- PROBLEM DESCRIPTION -
Write out, word for word, the stretch of rows from the line containing "Identify the location of column-header: 28-Jul-11." through the line containing "(370, 694).", with the pictures left out.

- MATERIAL PROVIDED -
════════════════
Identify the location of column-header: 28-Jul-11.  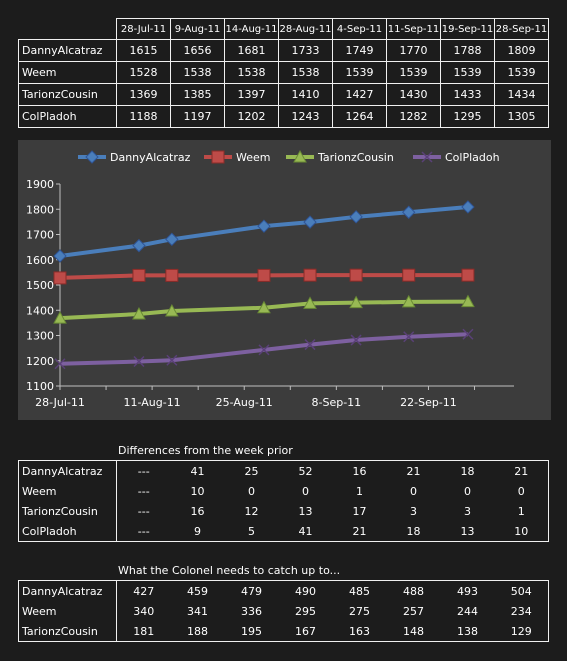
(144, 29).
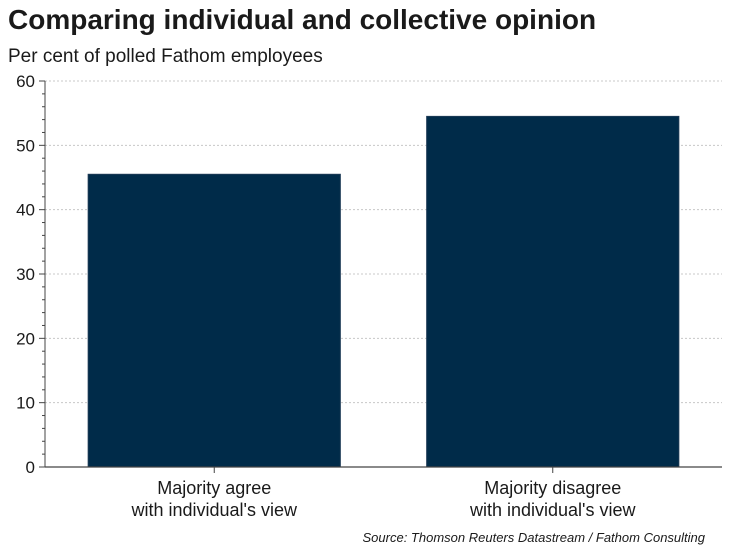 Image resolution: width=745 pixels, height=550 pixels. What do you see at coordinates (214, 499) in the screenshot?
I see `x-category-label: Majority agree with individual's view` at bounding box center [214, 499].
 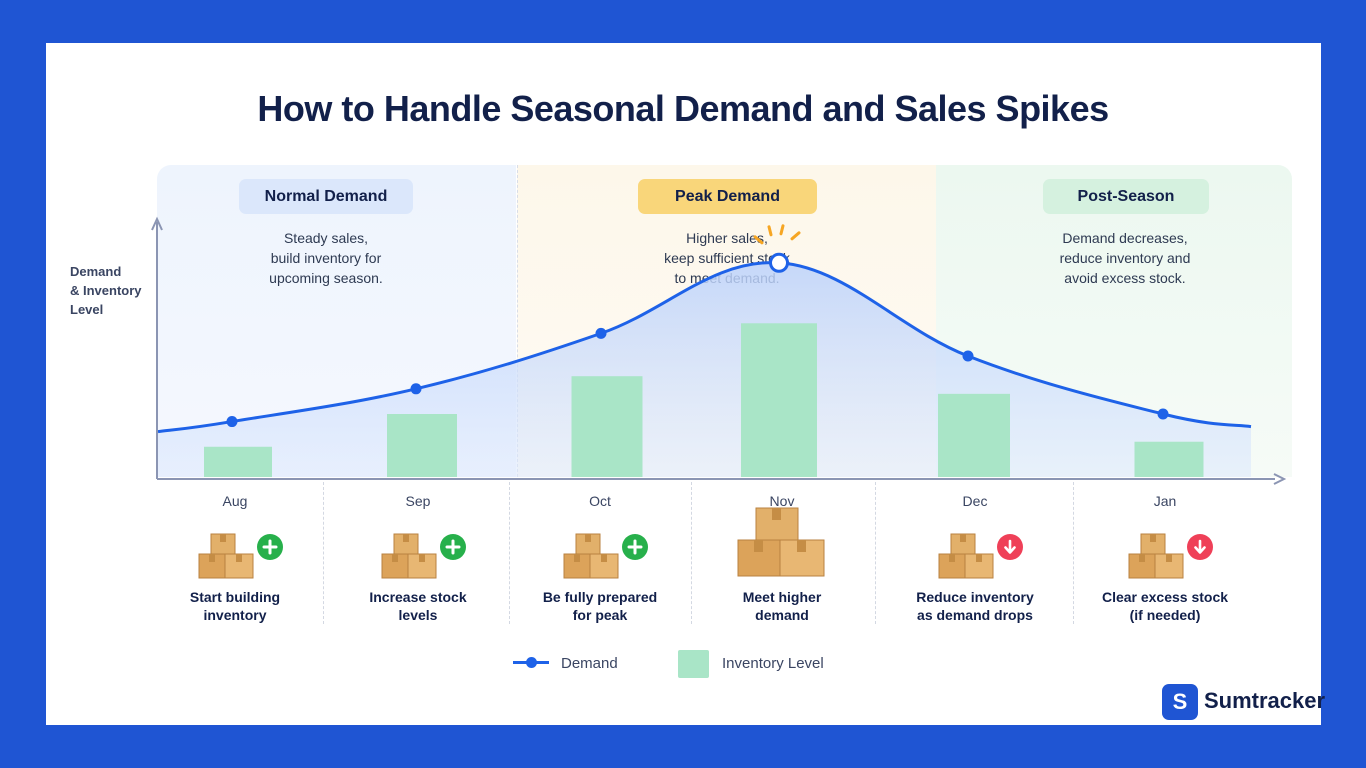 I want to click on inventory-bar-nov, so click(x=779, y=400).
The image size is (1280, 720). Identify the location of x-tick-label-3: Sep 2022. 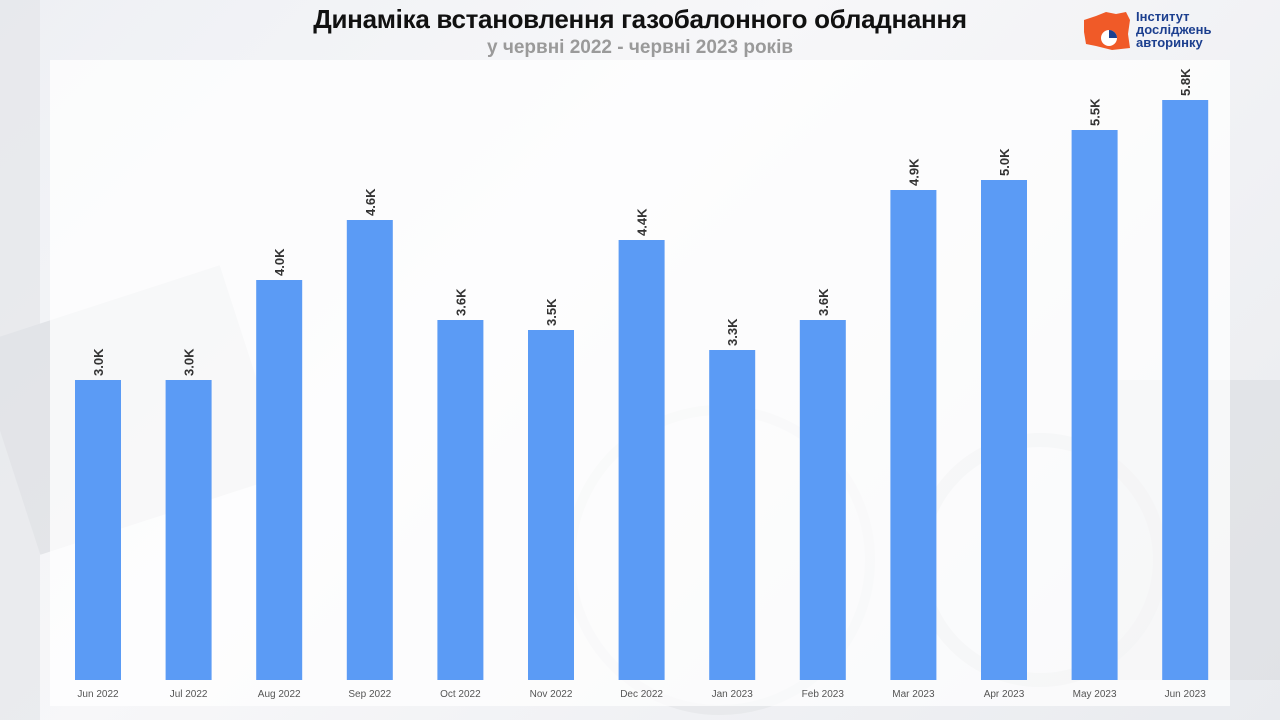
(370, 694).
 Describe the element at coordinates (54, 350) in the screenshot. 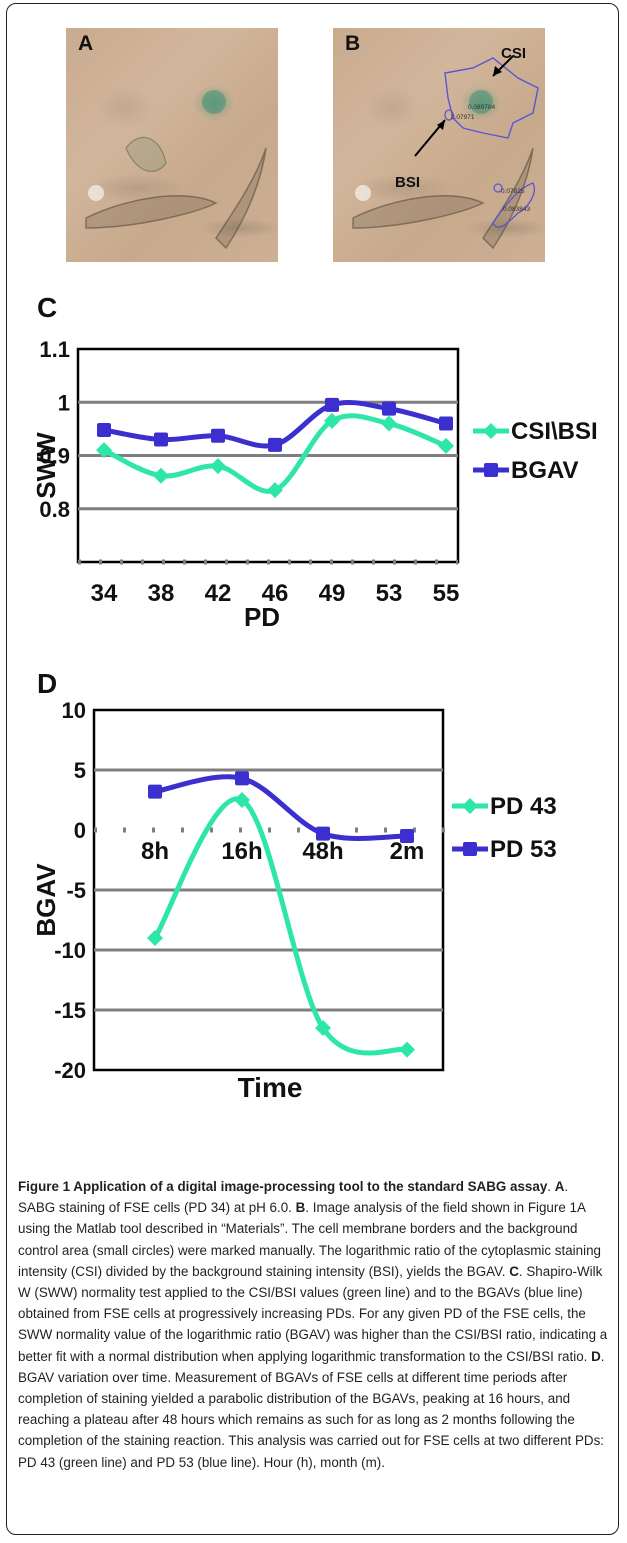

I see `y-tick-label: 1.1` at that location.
════════════════
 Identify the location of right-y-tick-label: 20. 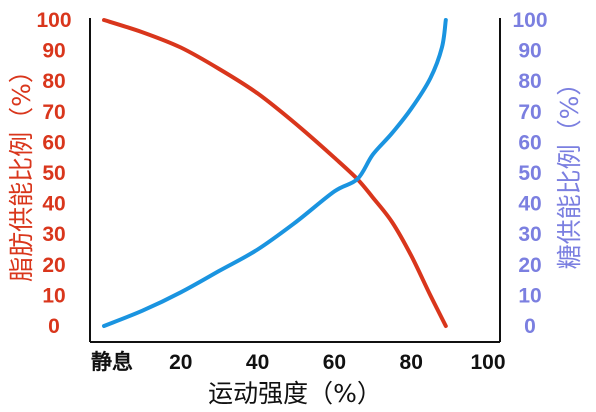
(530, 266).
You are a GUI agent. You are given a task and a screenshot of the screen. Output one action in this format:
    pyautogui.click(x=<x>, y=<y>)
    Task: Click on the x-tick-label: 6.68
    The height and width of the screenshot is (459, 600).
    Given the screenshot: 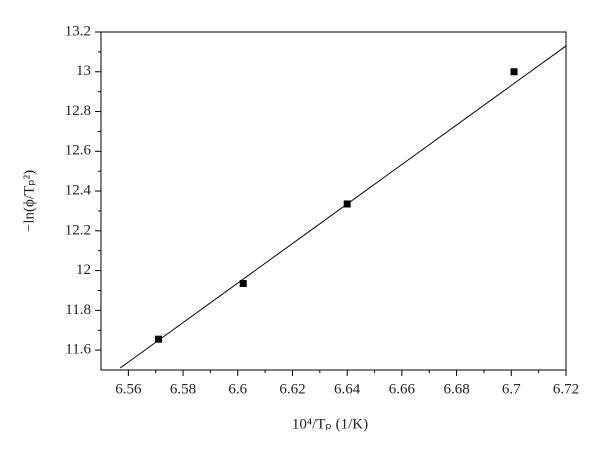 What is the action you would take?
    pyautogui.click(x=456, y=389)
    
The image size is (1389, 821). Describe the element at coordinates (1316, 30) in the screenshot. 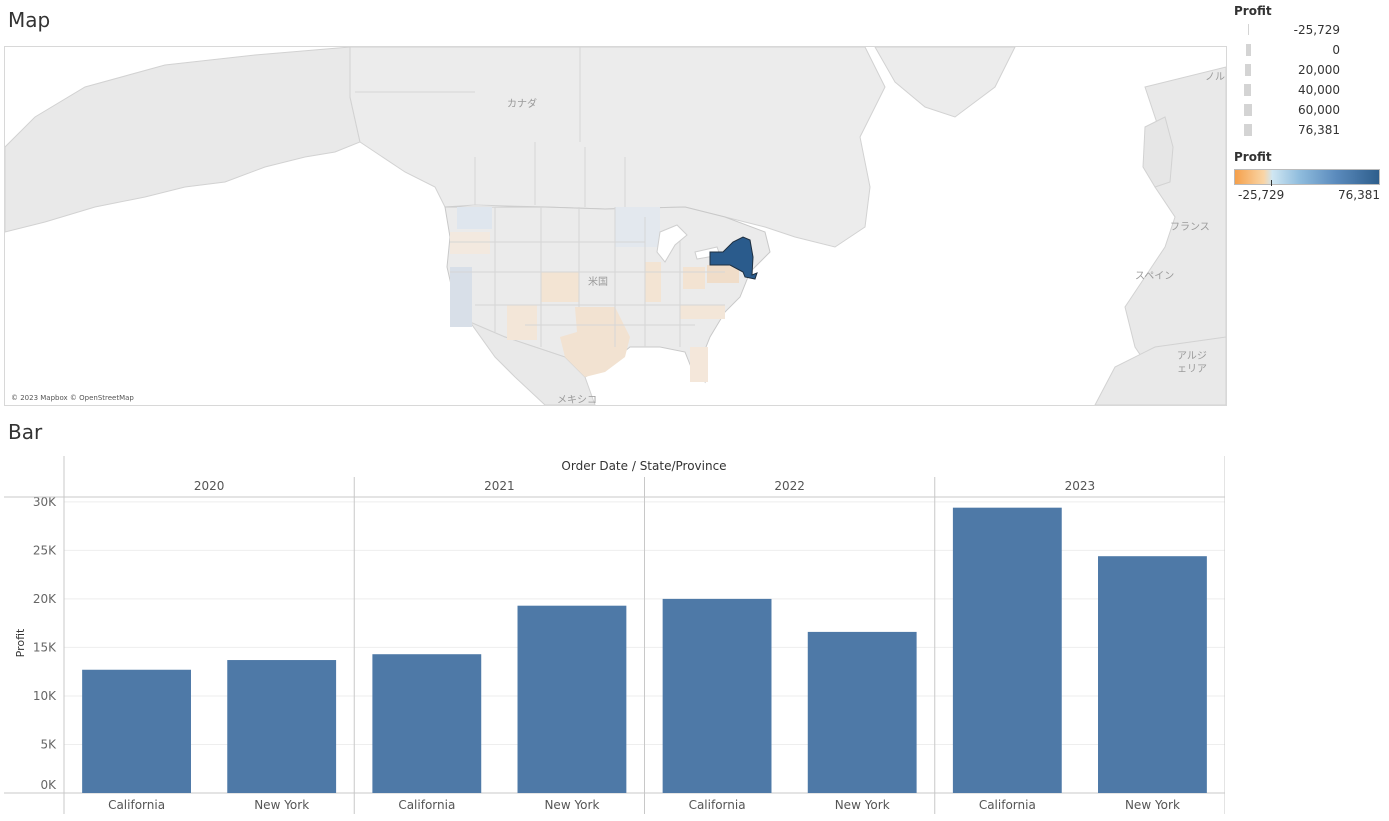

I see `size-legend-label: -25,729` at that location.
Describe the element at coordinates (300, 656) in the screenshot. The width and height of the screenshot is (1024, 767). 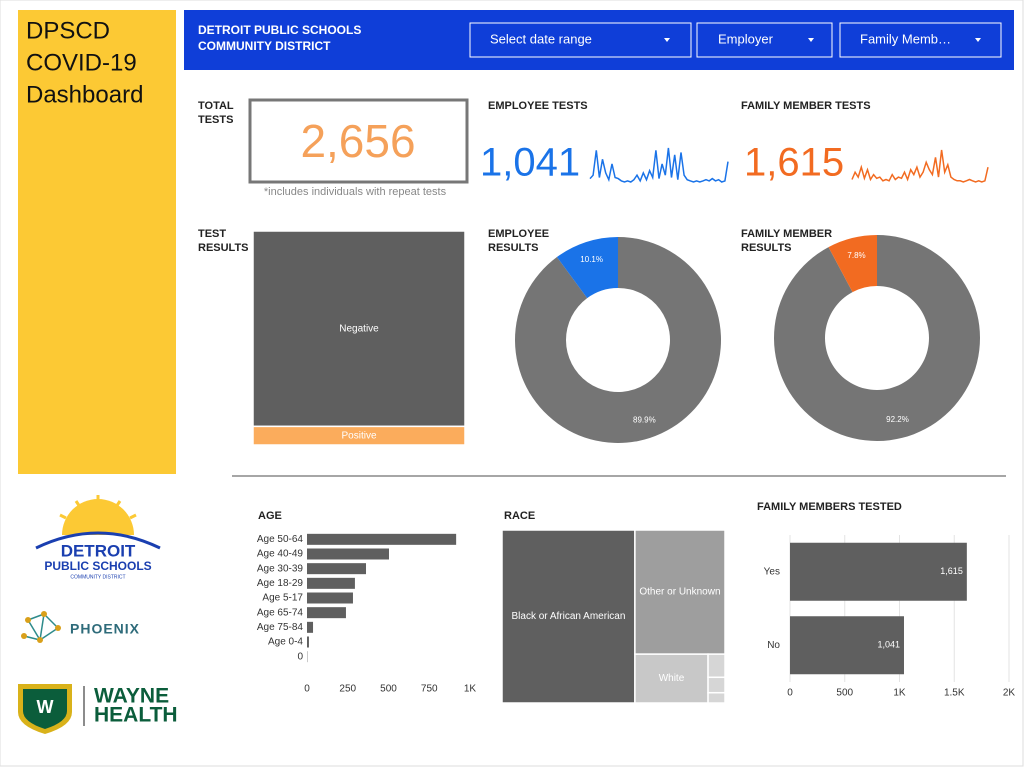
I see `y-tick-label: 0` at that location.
════════════════
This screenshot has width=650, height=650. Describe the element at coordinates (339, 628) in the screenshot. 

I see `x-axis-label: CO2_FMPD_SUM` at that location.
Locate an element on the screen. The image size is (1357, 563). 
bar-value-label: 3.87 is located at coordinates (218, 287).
════════════════
- COMPLETED EXERCISE -
Identify the location of column-header: 28-Jul-11.  
(144, 29).
 Image resolution: width=745 pixels, height=550 pixels. What do you see at coordinates (214, 499) in the screenshot?
I see `x-category-label: Majority agree with individual's view` at bounding box center [214, 499].
  I want to click on inventory-bar-nov, so click(x=779, y=400).
The image size is (1280, 720). Identify the location of x-tick-label-3: Sep 2022. 
(370, 694).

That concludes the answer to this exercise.